В начале июля силы противников были готовы к величайшему в истории сухопутному сражению. Данные статистики ошеломляли. В Курской битве, включавшей операцию «Цитадель» и два контрнаступления Красной Армии, было задействовано в общей сложности 2 млн военнослужащих, 69 000 единиц артиллерии, 13 000 танков и самоходных орудий, и около 12 000 боевых самолетов. На первом этапе операции «Цитатель» Красная Армия практически втрое превосходила силы германской армии (1 426 352 военнослужащих против около 518 000 солдат и офицеров вермахта). 2365 германских танков и самоходных орудий противостояли 4938 советским танкам и самоходкам. Советская оборона располагала 31 415 единицами артиллерии различных типов, включая реактивные установки, что обеспечивало сильнейшее огневое воздействие на наступающие части немцев. В то же время 7417 единиц артиллерии, имевшейся у германской стороны, не могли эффективно разрушить оборону Советов. Гер-майская авиация, потерявшая господство в воздухе на Восточном фронте, располагала всего 1372 боеготовыми машинами против 3648 самолетов у противника и не была способна перехватить инициативу.
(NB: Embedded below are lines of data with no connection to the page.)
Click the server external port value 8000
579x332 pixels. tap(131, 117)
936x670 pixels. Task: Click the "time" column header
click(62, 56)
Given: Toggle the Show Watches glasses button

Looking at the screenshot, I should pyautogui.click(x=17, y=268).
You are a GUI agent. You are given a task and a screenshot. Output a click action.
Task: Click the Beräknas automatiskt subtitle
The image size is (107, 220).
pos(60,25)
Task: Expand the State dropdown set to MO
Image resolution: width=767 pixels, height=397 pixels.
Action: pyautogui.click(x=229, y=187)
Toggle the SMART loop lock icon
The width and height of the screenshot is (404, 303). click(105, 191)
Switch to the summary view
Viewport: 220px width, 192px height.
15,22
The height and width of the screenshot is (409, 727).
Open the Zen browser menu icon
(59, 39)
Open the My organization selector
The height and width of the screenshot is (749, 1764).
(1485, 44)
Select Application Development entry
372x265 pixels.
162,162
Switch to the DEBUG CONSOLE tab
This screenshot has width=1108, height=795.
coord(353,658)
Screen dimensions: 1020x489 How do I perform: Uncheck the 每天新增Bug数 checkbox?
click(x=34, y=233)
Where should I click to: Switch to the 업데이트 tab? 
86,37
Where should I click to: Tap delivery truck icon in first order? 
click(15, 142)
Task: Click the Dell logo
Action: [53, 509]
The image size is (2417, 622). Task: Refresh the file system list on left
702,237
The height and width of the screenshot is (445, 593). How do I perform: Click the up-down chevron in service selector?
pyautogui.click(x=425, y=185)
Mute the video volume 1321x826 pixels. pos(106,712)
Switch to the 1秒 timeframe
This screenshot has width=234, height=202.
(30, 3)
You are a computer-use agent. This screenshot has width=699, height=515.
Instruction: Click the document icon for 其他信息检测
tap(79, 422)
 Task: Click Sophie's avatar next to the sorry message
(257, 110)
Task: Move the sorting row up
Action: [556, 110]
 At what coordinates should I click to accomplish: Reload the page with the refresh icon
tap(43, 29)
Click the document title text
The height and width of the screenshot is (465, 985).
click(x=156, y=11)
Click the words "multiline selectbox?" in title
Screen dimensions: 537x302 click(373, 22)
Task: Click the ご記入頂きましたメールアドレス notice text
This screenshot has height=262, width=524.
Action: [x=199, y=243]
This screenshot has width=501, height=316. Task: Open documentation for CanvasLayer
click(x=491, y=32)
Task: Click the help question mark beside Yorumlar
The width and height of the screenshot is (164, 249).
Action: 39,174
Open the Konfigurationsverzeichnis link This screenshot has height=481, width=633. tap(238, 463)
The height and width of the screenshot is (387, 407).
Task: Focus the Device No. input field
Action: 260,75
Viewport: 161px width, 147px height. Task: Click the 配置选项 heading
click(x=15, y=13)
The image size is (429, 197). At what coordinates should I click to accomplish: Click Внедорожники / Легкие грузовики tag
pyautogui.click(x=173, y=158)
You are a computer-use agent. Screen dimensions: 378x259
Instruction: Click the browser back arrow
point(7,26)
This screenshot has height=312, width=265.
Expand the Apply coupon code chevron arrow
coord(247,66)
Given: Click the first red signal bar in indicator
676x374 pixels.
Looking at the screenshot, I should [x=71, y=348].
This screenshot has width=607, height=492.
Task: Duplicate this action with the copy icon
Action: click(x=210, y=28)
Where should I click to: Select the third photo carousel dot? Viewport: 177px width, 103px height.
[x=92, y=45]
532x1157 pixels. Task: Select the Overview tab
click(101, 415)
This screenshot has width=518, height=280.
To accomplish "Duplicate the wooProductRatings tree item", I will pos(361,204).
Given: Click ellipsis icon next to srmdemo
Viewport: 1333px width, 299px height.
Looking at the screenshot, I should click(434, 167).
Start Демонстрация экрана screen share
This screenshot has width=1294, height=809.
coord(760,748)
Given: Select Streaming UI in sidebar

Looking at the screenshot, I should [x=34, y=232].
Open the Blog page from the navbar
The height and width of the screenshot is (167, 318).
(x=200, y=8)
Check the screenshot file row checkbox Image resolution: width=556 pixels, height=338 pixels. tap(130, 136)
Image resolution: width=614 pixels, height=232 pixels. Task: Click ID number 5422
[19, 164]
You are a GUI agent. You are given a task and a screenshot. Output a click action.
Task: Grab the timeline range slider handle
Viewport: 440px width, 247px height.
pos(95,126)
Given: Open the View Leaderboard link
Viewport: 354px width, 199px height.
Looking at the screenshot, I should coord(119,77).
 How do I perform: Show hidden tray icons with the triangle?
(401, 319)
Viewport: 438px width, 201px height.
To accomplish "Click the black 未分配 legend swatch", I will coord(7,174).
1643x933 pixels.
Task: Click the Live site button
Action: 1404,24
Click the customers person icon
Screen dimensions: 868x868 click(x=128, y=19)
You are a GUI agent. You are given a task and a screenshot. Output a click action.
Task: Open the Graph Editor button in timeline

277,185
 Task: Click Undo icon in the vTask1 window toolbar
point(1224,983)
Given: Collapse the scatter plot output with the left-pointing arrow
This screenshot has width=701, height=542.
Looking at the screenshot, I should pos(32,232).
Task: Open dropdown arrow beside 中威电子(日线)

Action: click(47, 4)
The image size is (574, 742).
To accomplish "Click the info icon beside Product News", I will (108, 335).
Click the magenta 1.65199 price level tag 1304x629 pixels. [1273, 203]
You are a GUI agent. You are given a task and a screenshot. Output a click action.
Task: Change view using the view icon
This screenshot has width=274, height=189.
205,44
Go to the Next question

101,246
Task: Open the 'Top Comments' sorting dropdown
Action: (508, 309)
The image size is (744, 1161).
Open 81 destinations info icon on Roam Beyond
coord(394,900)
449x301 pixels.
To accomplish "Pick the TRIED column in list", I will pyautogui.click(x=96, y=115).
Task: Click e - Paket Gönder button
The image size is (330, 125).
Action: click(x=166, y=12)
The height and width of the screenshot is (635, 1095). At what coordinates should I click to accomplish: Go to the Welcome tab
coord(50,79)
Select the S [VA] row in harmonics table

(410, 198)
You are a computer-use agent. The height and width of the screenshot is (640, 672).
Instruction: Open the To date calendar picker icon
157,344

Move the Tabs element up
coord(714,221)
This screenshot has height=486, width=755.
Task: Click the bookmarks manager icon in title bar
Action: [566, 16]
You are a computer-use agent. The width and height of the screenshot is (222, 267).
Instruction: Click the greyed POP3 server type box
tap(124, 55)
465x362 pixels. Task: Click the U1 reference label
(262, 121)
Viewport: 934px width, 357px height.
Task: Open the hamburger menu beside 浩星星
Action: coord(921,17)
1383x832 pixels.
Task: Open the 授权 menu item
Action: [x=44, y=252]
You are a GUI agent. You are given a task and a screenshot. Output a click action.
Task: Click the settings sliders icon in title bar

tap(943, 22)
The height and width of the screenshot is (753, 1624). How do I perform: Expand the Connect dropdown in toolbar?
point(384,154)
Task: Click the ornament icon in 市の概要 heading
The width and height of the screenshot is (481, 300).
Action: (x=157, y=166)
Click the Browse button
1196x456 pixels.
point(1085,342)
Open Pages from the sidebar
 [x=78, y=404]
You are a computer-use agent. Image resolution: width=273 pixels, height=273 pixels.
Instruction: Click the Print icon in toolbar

Кроме этого, Красная Армия располагала огромными резервами живой силы и техники, сосредоточенными вблизи района предполагаемых боевых действий и в любую минуту готовыми к вводу в бой в случае необходимости. Сознавая опасность, Модель держал значительные силы танков на некотором удалении от поля битвы на случай, если Советы введут свои резервы и создадут угрозу его тылам. В целом на театре боевых действий войска Красной Армии соотносились с германскими войсками в живой силе как 3:1, в бронетехнике как 3:1, в артиллерии как 5:1 и в самолетах как 4:1. Боевая подготовка и организованность частей Красной Армии также существенно улучшились в сравнении с прошлыми периодами.
II
Утром 5 июля 1943 г. германские войска одновременно с двух направлений атаковали курский выступ. Русские ждали их в полной готовности. За три месяца тяжелой работы 300 000 человек гражданского населения помогли возвести оборонительные сооружения на глубину до 300 км, состоявшие из колючей проволоки, окопов полного профиля, укрытий для танков, блиндажей, артиллерийских, пулеметных и огнеметных позиций. Укрепления состояли из 8 таких линий обороны, эшелонированных в глубину. В землю было заложено около миллиона мин, причем на отдельных участках плотность закладки доходила до 3000 мин на километр. Командир одной из немецких танковых частей написал по этому поводу: «То, что случилось под Курском, было трудно представить. За годы войны я не видел ничего подобного — ни до, ни после. Советы подготовили оборону, уходившую на немыслимую по нашим меркам глубину. Всякий раз, с огромным трудом пробившись сквозь позицию русских, мы оказывались перед следующим заграждением». Тем не менее начало сражения оказалось для Красной Армии неудачным. Введенные в заблуждение информацией взятого в плен немецкого солдата о времени начала наступления, Советы первыми начали артобстрел германских позиций, выдав тот факт, что им известно о предстоящей атаке.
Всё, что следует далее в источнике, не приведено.